# Thickness of Parallels



## epanzella (Nov 27, 2019)

My set of parallels is 1/8" thick but is see they come in many thicknesses from super thin to 1/2". I can imagine a need for a thin parallel with thin stock but is there are there  situations where parallels thicker than 1/8" would be required?


----------



## MontanaLon (Nov 27, 2019)

Required? No, with the possible exception of very large work that wouldn't fit on a mill you could fit in a home workshop. Handy? Heck yes, it is a lot easier working with a parallel that is wide enough to keep it from tipping over as easy as the 1/8" parallels do. Down side is of course they are more expensive, more material and more work to get them parallel. But they sure are easy to work with compared to thinner ones. They do have downsides. A lot more area to get a chip between the parallel and work, so you have to be really sure to wipe them down when using them.


----------



## epanzella (Nov 27, 2019)

Yeah I found out pretty quickly that 1/8 inch parallels fall over easily.  It can be annoying when doing something that requires 3 hands.  I have a supply of closed cell foam that comes in handy for parallel work. I cut a hunk 1/4 inch wider than I need and squash it when grabbing the part.  If that's the only drawback to the skinny parallels I can live with it as I'm just a weekend warrior! Thanks for the response.


----------



## benmychree (Nov 27, 2019)

I use a spring between thin parallels to keep them from falling over, also keeps chips from getting behind them; Brown & Sharpe made some more unusual parallels, Very thin parallels, maybe about 1/32" thick, and also Wavy parallels, also thin and perhaps 5/16" across the waves, spring tempered so they collapse in the vise when the part is clamped.
I prefer to use parallels of the wider sort if possible, I only go to the thinner varieties when working with thin parts.  I have two pairs that I made as an apprentice that are sized so that the height difference is fairly small so that a pair of hold downs sit on the taller ones and the part on the lower ones, they are sized such that the part is near the top of an ordinary mill vise.


----------



## RJSakowski (Nov 27, 2019)

I use the 1/8" parallels a lot.  Tip over isn't a great problem for me.  More of an issue is when I am working close to the edge with thru holes.  I have to be careful that the tool doesn't hit the parallel and the parallel doesn't always sit tight to the chuck jaw.  At times, I will use other parallels laid horizontally as spacers to keep the support parallels honest.

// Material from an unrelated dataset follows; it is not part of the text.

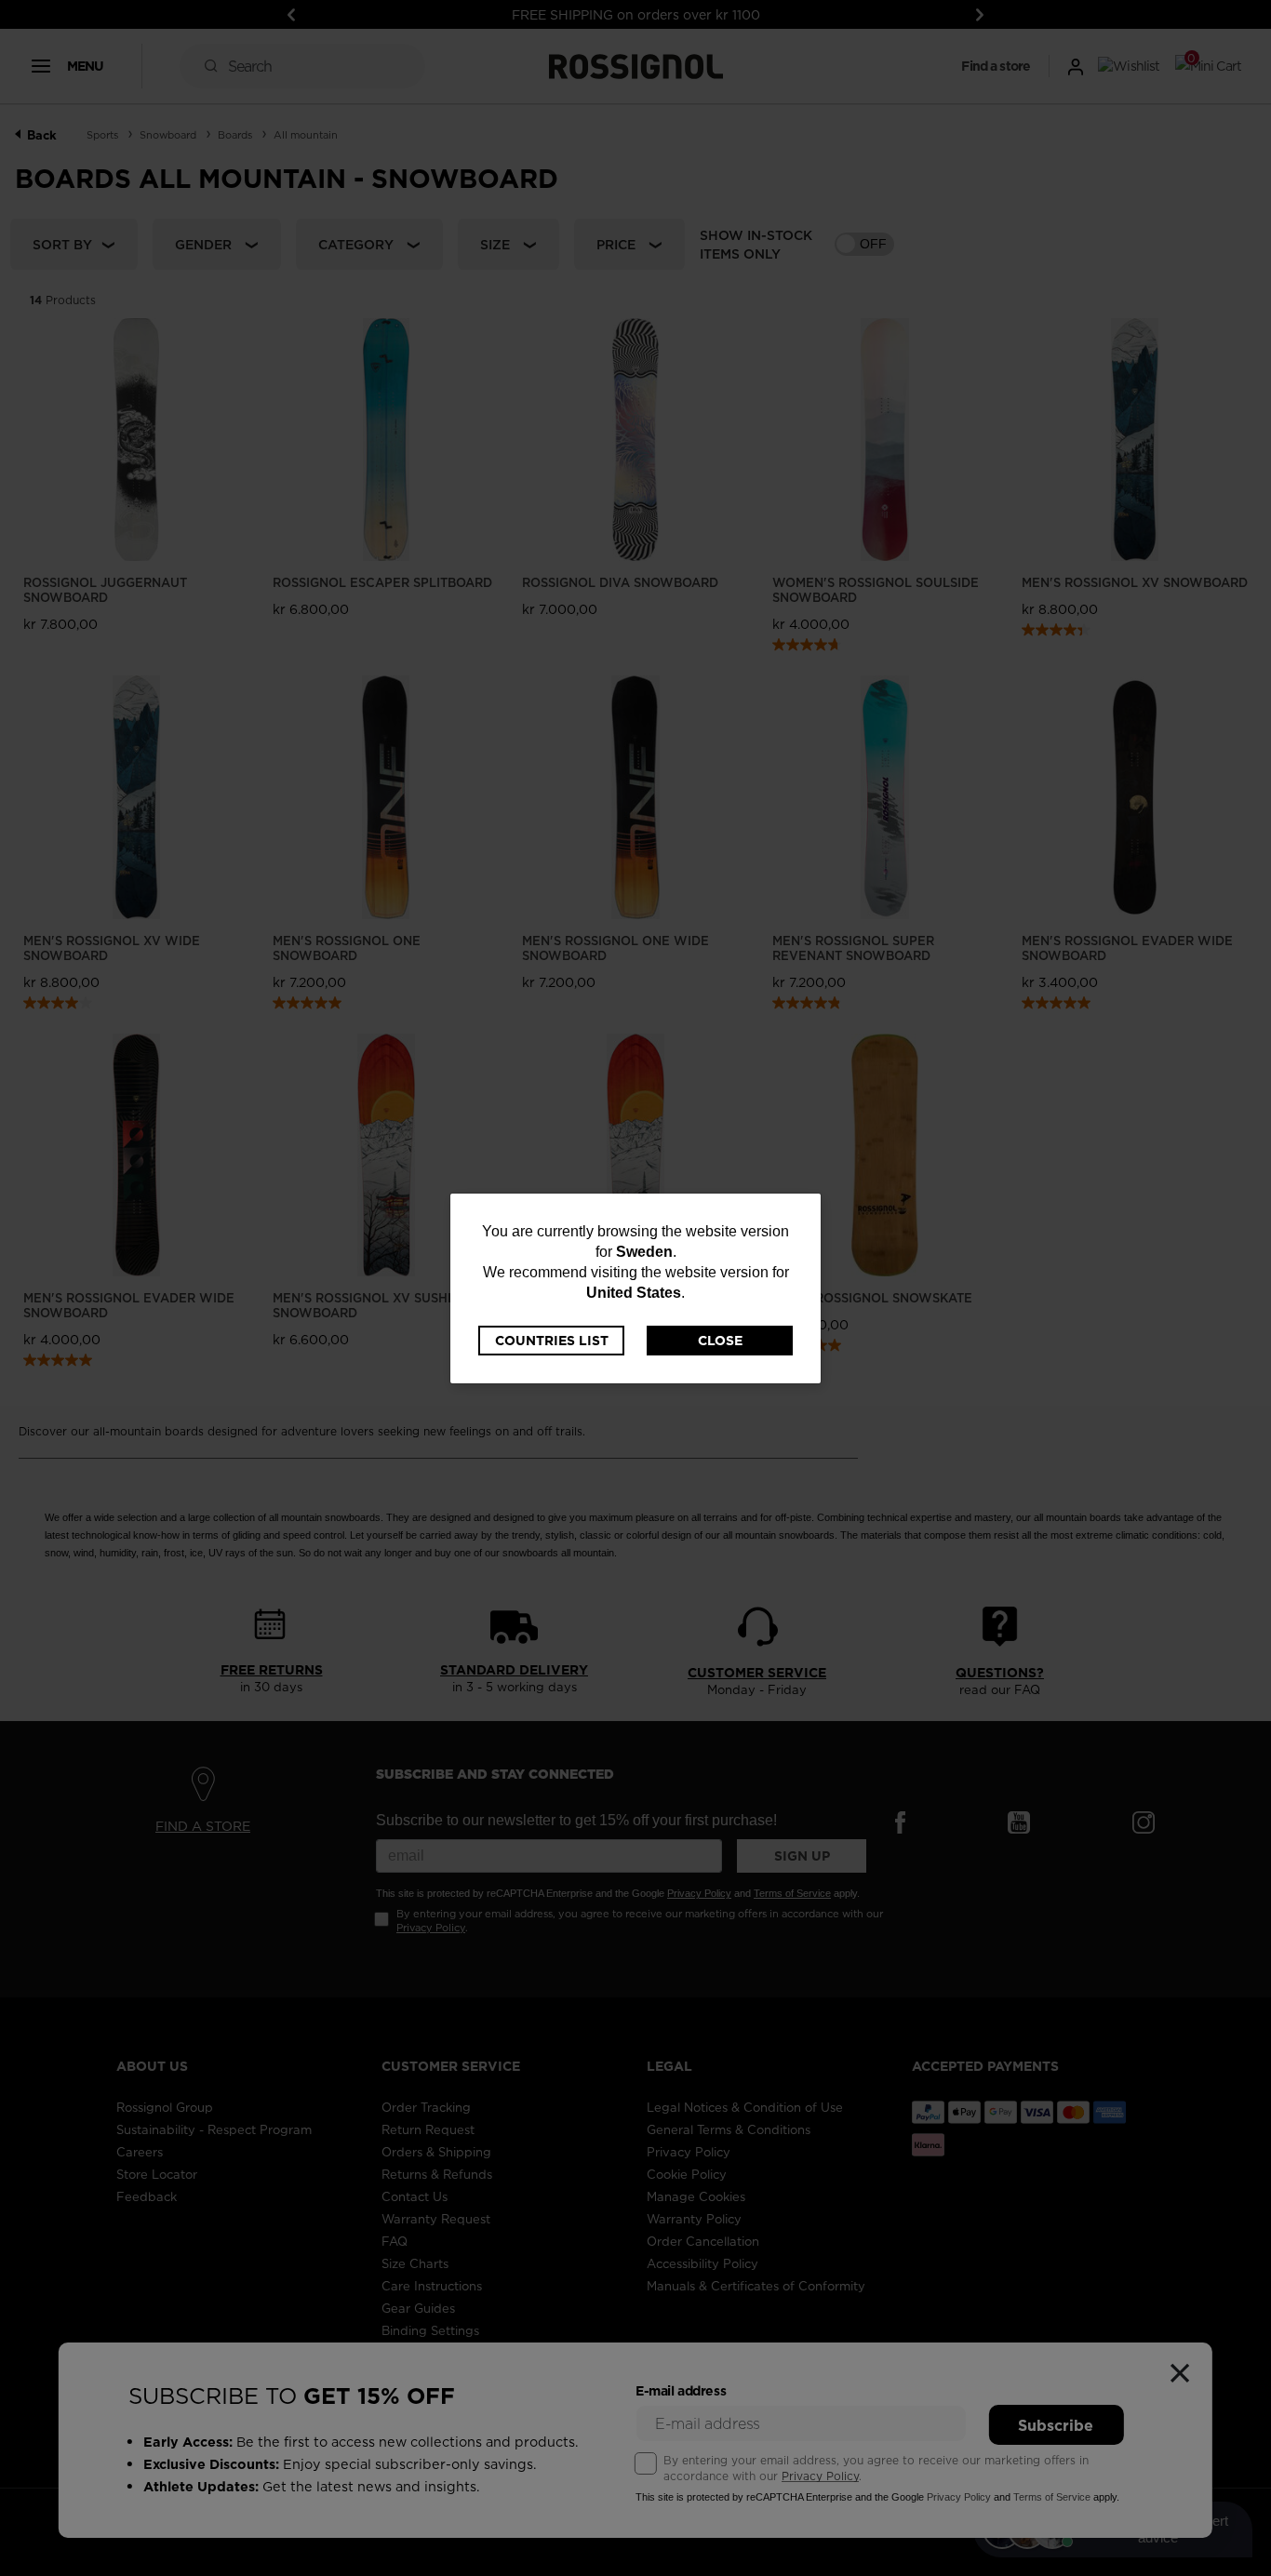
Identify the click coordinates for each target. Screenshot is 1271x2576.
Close (720, 1340)
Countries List (552, 1340)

One thing to check is the 1/8" dimension.  On my set (Enco), the thickness varies between .120" and .131".


----------



## cbellanca (Nov 27, 2019)

I have found that any type of foam works well to hold parallels in place. When drilling close to the edge I move the parallel out f the way. In a pinch I have used some soft wood to hold them in place.


----------



## darkzero (Nov 27, 2019)

I use 1/8" parallels the most too but I prefer to use 1/4" parallels anytime I can.

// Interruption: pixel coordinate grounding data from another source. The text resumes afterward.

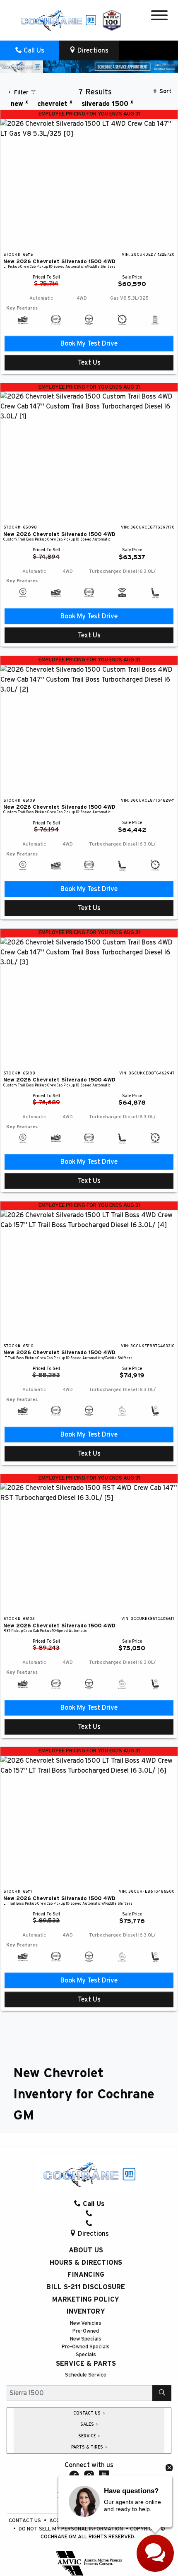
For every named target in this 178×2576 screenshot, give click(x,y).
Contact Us (25, 2520)
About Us (86, 2250)
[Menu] (159, 16)
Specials (86, 2354)
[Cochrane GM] (58, 20)
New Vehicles (85, 2323)
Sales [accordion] (87, 2424)
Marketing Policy (85, 2299)
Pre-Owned (85, 2331)
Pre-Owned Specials (86, 2347)
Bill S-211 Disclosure (85, 2287)
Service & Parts (86, 2363)
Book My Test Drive (89, 343)
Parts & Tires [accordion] (87, 2447)
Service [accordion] (87, 2436)
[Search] (161, 2393)
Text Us (89, 362)
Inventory (85, 2311)
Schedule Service (85, 2375)
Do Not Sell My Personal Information (71, 2529)
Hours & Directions (86, 2262)
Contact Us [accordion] (87, 2413)
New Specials (85, 2339)
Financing (85, 2274)
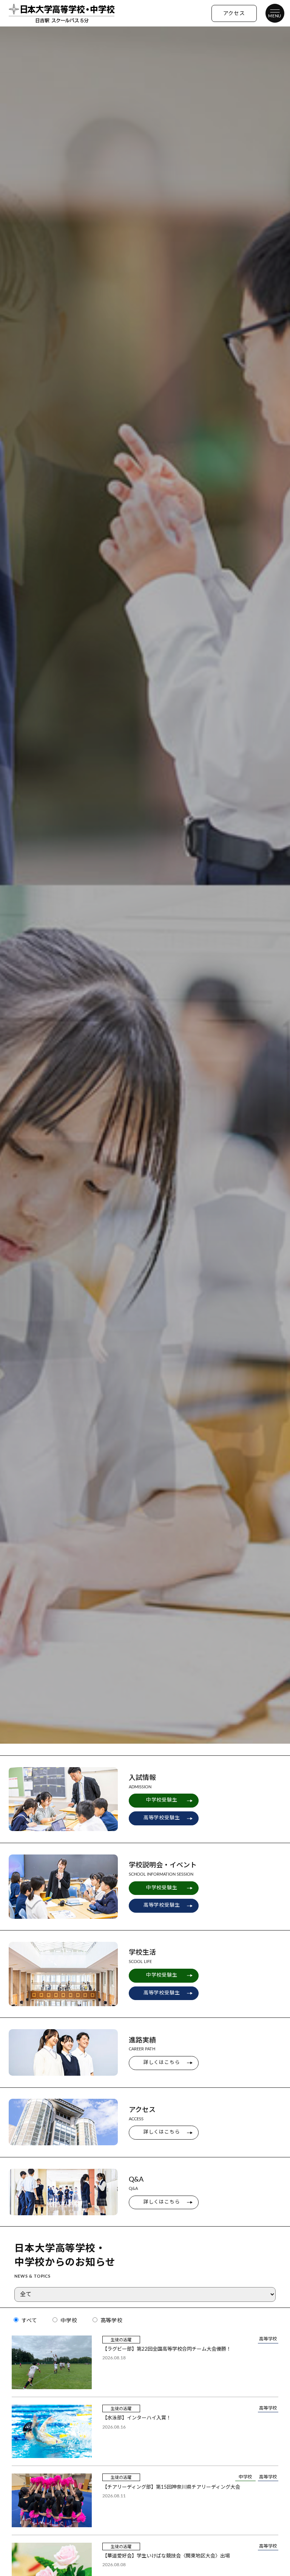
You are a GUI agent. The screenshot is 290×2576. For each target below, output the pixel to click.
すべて (28, 2320)
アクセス (234, 13)
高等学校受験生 (161, 1818)
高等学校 (111, 2320)
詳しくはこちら (161, 2062)
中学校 (68, 2320)
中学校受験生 (161, 1800)
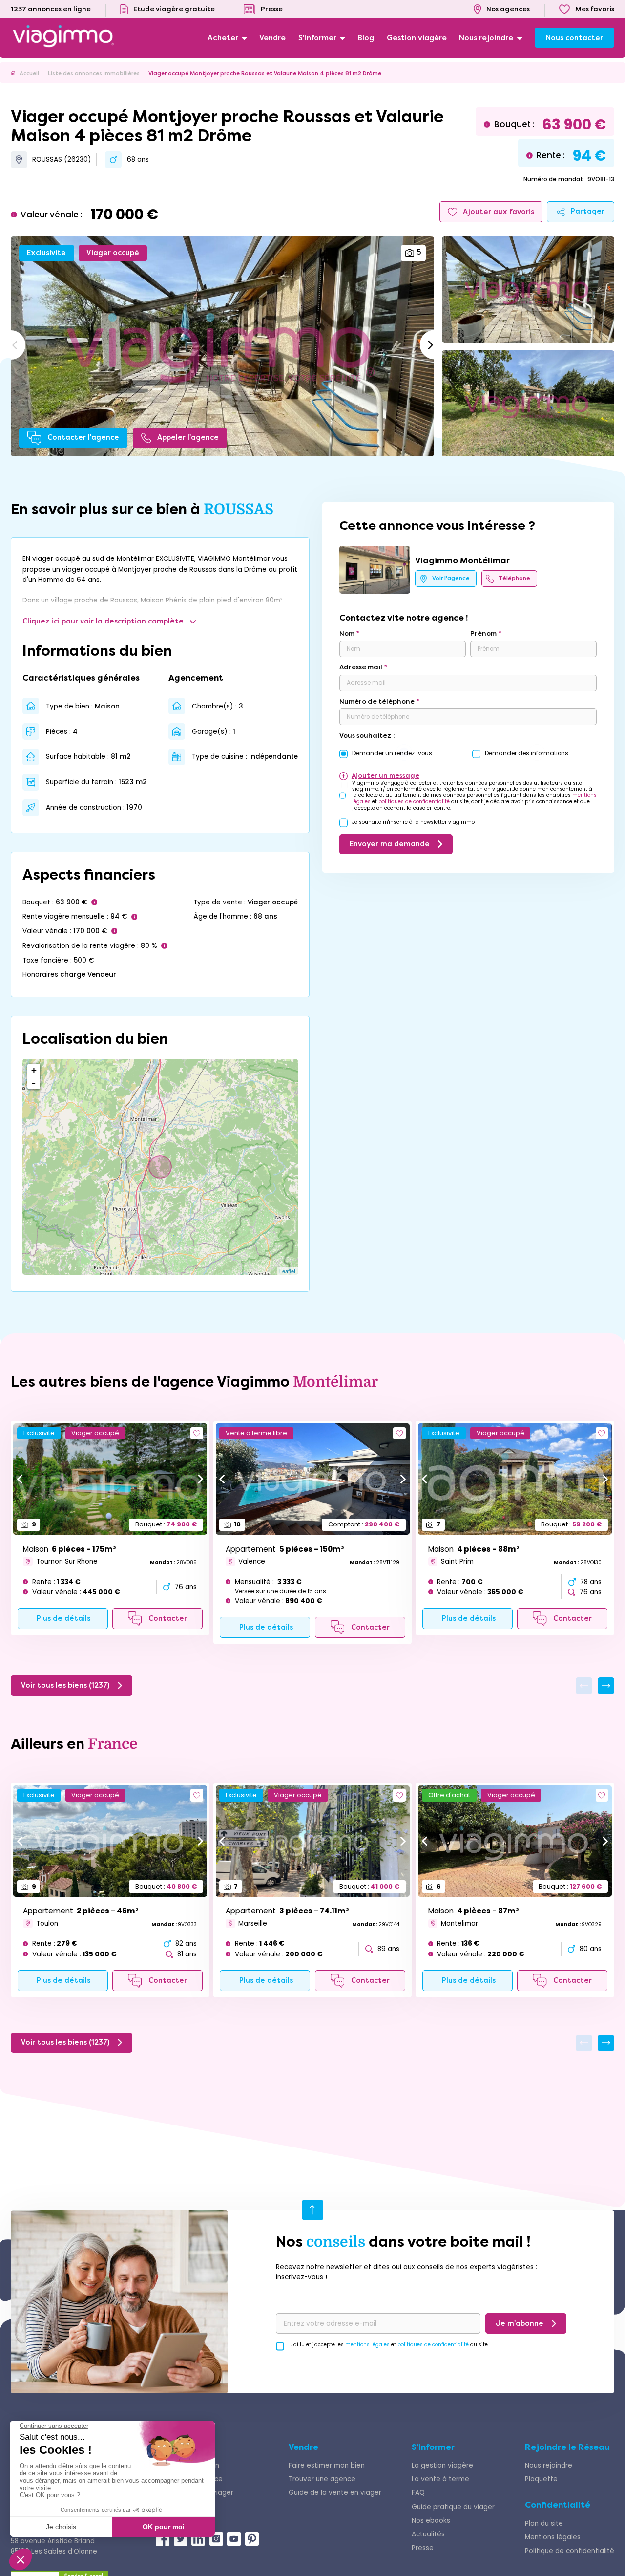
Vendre (303, 2447)
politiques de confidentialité (414, 801)
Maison (69, 1549)
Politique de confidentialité (569, 2550)
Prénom (483, 633)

I have one of those spring loaded parallel separators that I got from Enco on sale but I rarely use it. I have only used it when I need to make multiples of something which is not that often.

I do keep steel strapping around & use that as a spring to hold parallels apart but most of the time I just squirt some way oil on the back of the parallels & that usually provides enough stiction to jaws, even for the dynamic jaw.


----------



## projectnut (Nov 27, 2019)

epanzella said:


> My set of parallels is 1/8" thick but is see they come in many thicknesses from super thin to 1/2". I can imagine a need for a thin parallel with thin stock but is there are there  situations where parallels thicker than 1/8" would be required?

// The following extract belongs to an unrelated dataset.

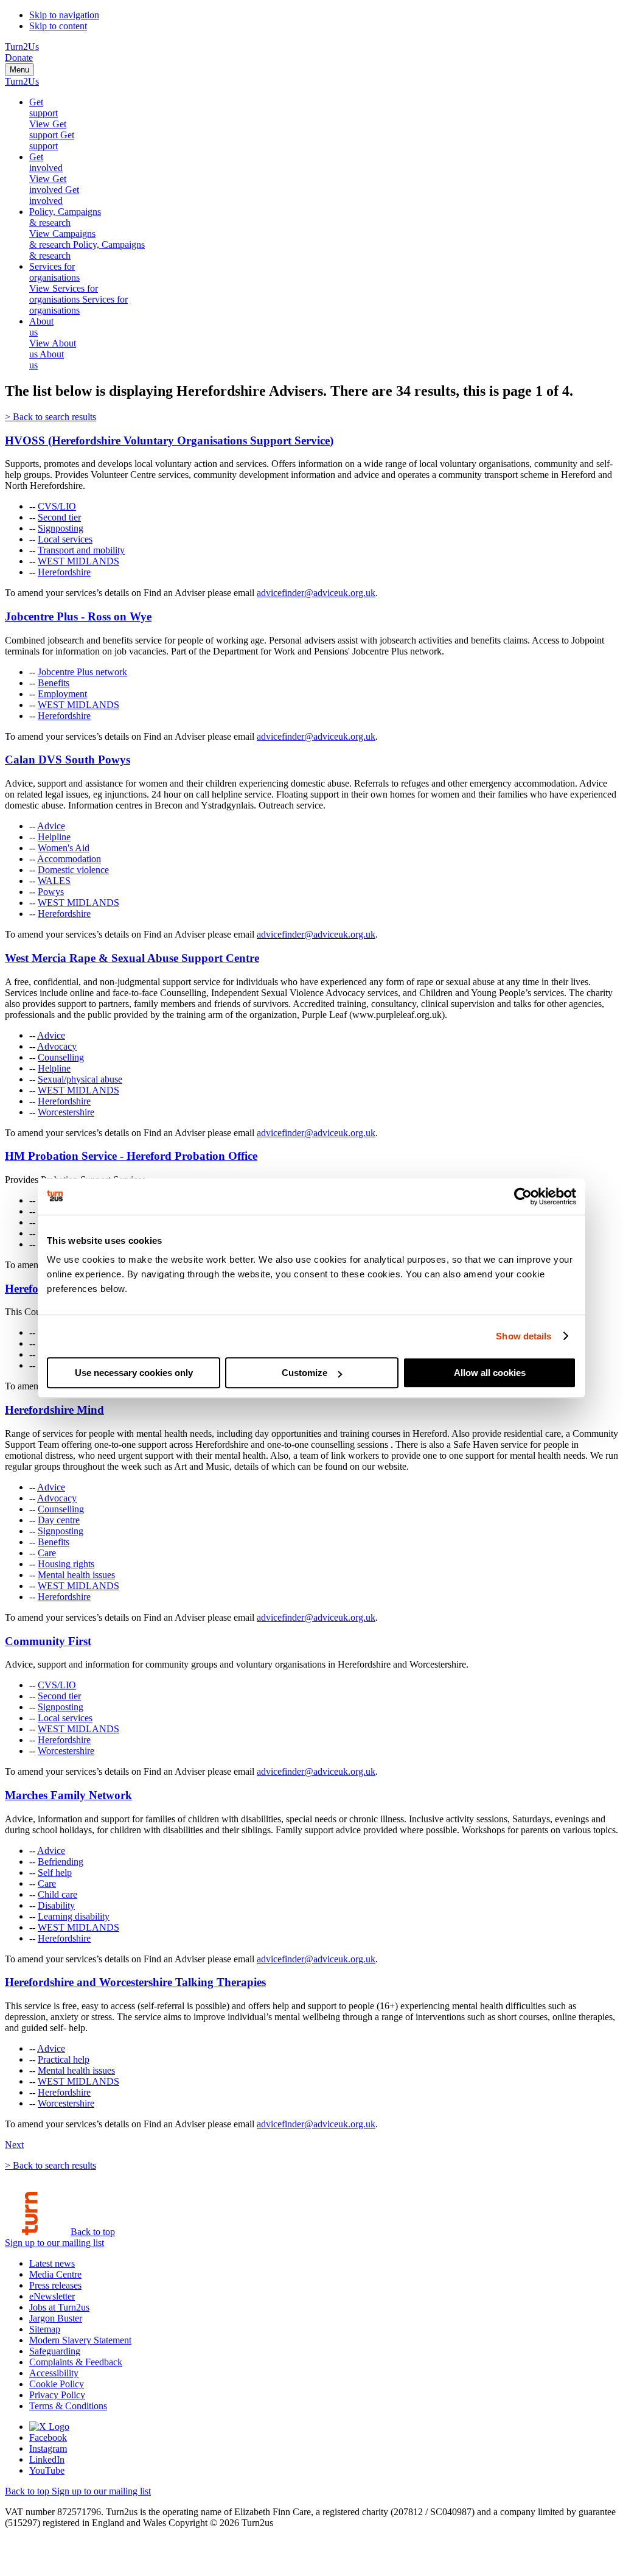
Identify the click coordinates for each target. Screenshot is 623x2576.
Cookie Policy (56, 2384)
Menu (19, 69)
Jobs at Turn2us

I find I use 1/4" parallels more often than any other size.  To me the size of the machine and the size of the part determines what size parallels to use.  I have sets from 1/32" to 1" thick.  The larger ones are used most often to block and square odd shaped parts on the mill table rather than in a vise.  They can also be used to raise a part off the mill table to avoid hitting the table when boring or drilling. The 1/32" set are the least used.  They are so thin you have to be extremely careful doing setups.  The slightest uneven torque can bend or misshape them.


----------



## mikey (Nov 27, 2019)

I have thin (1/32"), 1/8" thick and a Starrett 384 set. I use the really thin ones mainly when I need to drill close to the edge of a part. The 1/8" thick ones see the most work and are held in place with a piece of closed cell foam; keeps them in place and keeps chips out of my vise. The Starrett parallels are extremely useful because they are pairs in different sizes; you might want to check them out.


----------



## Chewy (Nov 28, 2019)

I use 1/8 parallels for 90% of work in Kurt vise usually spaced with foam between them. Free and I have other uses for my money.  Also sometimes use steel banding to make spring tension between them.  Drop down a size and put a piece of flat aluminum on top narrower than work piece for through hole drilling. Remember to use depth stop!!  You do need some other sizes of parallels to prevent hair loss. My next go to is HSS tool blanks. Most used is 3/8" & 1/2", 3 - 4" long.  Great for setting precision angles on. Some catalogs even list them as parallels. I have all sizes from 3/16" to 5/8" and you can get really inventive stacking and blocking with them.  After that I have 1/2" x 3/4" x 9" and standard 123 & 246 blocks. As above the bigger stuff is used directly on the table.   Charles

PS.  Nothing stops you from making a "special" set of parallels when you need them  Feeler gauges and Zigzag papers work wonders in shimming. Part of the fun is making tools you don't have!


----------



## Nyala (Nov 28, 2019)

I'm a newbie at this having only had my small PM-25MV mill for about 11 months.  My father was a professional machinist all of his life and I inherited his tools, including about 20-30 sets of parallels of various sizes, from about 1/2x1/2x1 to 1/8x1x3 to 3/4x3/4x12.  I never thought that I would ever use 12" parallels in my small machine but I have found great use for them a couple of times since.  My go to set is 3/8x1x4 for use in my 4" vise.


----------



## ThinWoodsman (Nov 29, 2019)

darkzero said:


> most of the time I just squirt some way oil on the back of the parallels



ditto, but vaseline instead. more of a glueing action than suction. I sometimes use the 1/2" ones as a single, central parallel with packing material on either side. particularly for through-holes/slots. obviously the part has to be small enough that it is stable on a 1/2" or 1" central block.


----------



## KMoffett (Nov 30, 2019)

I use 1/2" spring steel packaging strapping. Bent into a "V" and placed between the parallels. ]V[   They can be bent for wider or narrower spacing.


----------